Os jornalistas também têm de estar à altura da sua função social,
da liberdade constitucional de que beneficiam e do poder que
reclamam. Isso é um trabalho diário que compete a estes
profissionais e que não pode ser só justificado pela função
primordial que em termos abstratos a comunicação social tem em
qualquer democracia, mas tem que ser praticado todos os dias. Em
suma, é preciso estar à altura dessa função social maior que é o
jornalismo.
Como jornalista que
conselho daria aos estudantes que sonham seguir esta
carreira?
Aconselharia a que sigam o jornalismo por uma escolha consciente
do que se pressente como vocação e paixão. Se tomarmos as nossas
decisões de futuro pessoal em função das potencialidades
profissionais, então hoje, provavelmente, iriamos todos para
engenheiros informáticos, que é a saída com maior empregabilidade.
Mas isso iria criar um país de técnicos - sem ponta de ironia ou
desprimor - e de pessoas contrariadas, porque nem todos têm gosto
ou vocação por essas áreas.
Como definiria o
jornalismo?
O jornalismo é uma profissão fascinante e que dispõe de uma
liberdade que não encontro paralelo noutras atividades. Mas exige,
e para mais no momento atual, uma capacidade de trabalho muito
grande, sem nenhuma perspetiva de enriquecer. Por isso, é preciso
gostar muito do que se faz para continuar, todos os dias, nesta
prática profissional que acaba por ser uma prática de vida.
A profissão perdeu algum
prestígio nos últimos tempos. Encontra explicação?
Vou simplificar, para que todos percebam: em termos de perceção,
até há 10 anos, os jornalistas estavam do lado dos «bons» e nessa
altura passaram para o lado dos «maus». Isto explica-se porque o
crescimento dos populismos e a sua ligação umbilical às redes
sociais se tem feito muito à custa da crítica das instituições. E
esta crítica inclui o jornalismo, porque o jornalismo é uma
instituição que, ao mesmo tempo, é parte integrante e critica o
sistema institucional. Por um lado, o jornalismo foi uma das
instituições varridas pela onda populista que colocou em causa todo
o sistema institucional: seja o parlamento, a justiça, o governo,
etc. Aconteceu em Portugal e em muitos países do mundo. Depois, as
redes sociais têm caraterísticas que não ajudam os jornais.

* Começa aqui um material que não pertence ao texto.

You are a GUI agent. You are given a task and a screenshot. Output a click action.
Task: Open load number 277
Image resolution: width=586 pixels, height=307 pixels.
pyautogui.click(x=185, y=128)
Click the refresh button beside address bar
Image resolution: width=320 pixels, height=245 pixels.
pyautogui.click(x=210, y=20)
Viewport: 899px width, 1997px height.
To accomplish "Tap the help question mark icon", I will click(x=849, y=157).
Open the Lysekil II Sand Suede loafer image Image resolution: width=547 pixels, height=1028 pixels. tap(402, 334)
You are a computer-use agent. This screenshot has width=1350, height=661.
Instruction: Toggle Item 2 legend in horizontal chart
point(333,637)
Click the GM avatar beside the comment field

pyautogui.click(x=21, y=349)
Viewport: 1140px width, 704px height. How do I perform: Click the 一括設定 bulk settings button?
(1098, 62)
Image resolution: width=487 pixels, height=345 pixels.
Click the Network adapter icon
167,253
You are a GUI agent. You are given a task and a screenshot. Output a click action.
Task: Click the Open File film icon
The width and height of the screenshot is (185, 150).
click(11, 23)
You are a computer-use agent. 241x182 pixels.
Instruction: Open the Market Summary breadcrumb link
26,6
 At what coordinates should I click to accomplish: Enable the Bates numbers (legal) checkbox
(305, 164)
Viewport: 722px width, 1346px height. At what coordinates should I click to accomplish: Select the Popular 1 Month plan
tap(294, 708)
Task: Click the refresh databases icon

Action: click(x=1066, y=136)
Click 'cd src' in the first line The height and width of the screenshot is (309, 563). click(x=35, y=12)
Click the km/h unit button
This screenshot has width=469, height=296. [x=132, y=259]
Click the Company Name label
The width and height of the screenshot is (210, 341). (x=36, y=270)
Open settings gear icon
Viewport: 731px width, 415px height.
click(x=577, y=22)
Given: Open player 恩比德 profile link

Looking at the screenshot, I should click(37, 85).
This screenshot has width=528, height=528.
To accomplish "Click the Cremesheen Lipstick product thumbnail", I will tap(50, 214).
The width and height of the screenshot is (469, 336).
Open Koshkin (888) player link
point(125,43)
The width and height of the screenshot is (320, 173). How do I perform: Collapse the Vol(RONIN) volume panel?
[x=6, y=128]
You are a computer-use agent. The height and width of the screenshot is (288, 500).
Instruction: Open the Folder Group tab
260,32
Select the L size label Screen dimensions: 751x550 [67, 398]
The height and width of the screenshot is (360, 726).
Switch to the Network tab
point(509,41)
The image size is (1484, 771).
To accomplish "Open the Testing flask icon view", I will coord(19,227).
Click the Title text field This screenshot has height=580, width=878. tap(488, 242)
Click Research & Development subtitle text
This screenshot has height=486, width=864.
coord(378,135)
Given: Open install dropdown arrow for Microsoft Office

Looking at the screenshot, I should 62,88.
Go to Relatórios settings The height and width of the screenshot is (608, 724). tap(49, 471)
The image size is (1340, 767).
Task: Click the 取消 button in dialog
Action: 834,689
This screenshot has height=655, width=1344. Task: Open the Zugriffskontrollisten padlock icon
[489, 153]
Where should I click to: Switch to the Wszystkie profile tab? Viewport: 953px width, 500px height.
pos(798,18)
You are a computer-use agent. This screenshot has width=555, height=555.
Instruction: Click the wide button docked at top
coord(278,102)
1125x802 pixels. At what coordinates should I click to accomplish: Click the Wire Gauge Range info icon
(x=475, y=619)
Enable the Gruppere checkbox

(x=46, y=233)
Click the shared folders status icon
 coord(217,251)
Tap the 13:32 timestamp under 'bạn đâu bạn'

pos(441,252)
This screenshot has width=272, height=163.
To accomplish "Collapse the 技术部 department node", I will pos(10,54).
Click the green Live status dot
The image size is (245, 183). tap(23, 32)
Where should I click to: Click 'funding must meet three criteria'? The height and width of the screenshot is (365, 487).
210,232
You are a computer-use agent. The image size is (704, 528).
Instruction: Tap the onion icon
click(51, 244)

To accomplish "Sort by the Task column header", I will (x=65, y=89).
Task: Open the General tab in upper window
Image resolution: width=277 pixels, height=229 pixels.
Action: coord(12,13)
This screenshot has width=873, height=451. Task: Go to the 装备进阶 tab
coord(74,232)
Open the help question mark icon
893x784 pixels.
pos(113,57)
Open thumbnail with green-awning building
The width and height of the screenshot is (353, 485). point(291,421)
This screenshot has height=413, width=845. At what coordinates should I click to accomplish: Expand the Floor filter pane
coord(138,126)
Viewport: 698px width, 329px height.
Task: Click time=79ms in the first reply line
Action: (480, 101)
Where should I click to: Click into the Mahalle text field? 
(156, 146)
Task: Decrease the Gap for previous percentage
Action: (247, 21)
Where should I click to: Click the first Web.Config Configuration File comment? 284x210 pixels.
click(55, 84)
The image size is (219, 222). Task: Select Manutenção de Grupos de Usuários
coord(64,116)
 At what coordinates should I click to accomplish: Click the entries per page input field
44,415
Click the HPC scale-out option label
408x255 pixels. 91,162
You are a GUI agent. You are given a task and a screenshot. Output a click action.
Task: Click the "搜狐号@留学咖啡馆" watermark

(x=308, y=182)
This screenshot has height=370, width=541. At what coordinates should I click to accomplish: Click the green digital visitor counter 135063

Explico: um erro é mil vezes mais amplificado do que uma grande
reportagem ou uma grande notícia. Quando uma TV comete um erro,
caricato ou grave, isso adquire uma dimensão brutal nas redes
sociais. Mas se a mesma televisão divulgar reportagens ou notícias
relevantes e de interesse, tal não tem o mesmo alcance. Tenho muita
pena que seja assim, porque sou firmemente apaixonado pela minha
profissão e acho convictamente que ela é fundamental para o
equilíbrio democrático das sociedades modernas. Infelizmente, não
tenho muitas esperanças que a imagem dos jornalistas seja
reabilitada - mesmo que estas semanas de pandemia tenham relançado
o papel decisivo dos jornalistas e do jornalismo. E a imagem dos
jornalistas será tanto pior quanto mais populistas forem os
sistemas políticos. Isto porque estes atores políticos vivem de
desacreditar os jornalistas que denunciam as suas mentiras e
contradições.
Cara da
Notícia
O explicador de economia
É um dos mais brilhantes jornalistas da sua geração. O
percurso profissional fala por si. Pedro Santos Guerreiro esteve na
fundação do «Jornal de Negócios», título que chegou a dirigir entre
2007 e 2013, apenas com 33 anos. Uns anos depois deu o salto para
um dos maiores jornais portugueses, o «Expresso», tendo sido
diretor entre 2016 e 2019. É colunista regular da Rádio Renascença,
do jornal digital ECO e é comentador residente na TVI e TVI24.
Aliás, podemos vê-lo, diariamente, a explicar as implicações do
"tsunami" económico e social provocado pelo Covid-19. Foi ainda
colunista da «Sábado» e do «Record» e comentador na RTP.
Licenciado em Gestão pelo Instituto Superior de Gestão (ISG), tem
o MBA pela Universidade Nova de Lisboa. Desempenhou o cargo de
membro do conselho geral da Universidade de Évora e atualmente é
membro do conselho geral do Instituto Politécnico de Viseu, cidade
onde viveu parte da sua infância e onde se iniciou, com 13 anos, na
aventura do jornalismo, na Rádio Escala.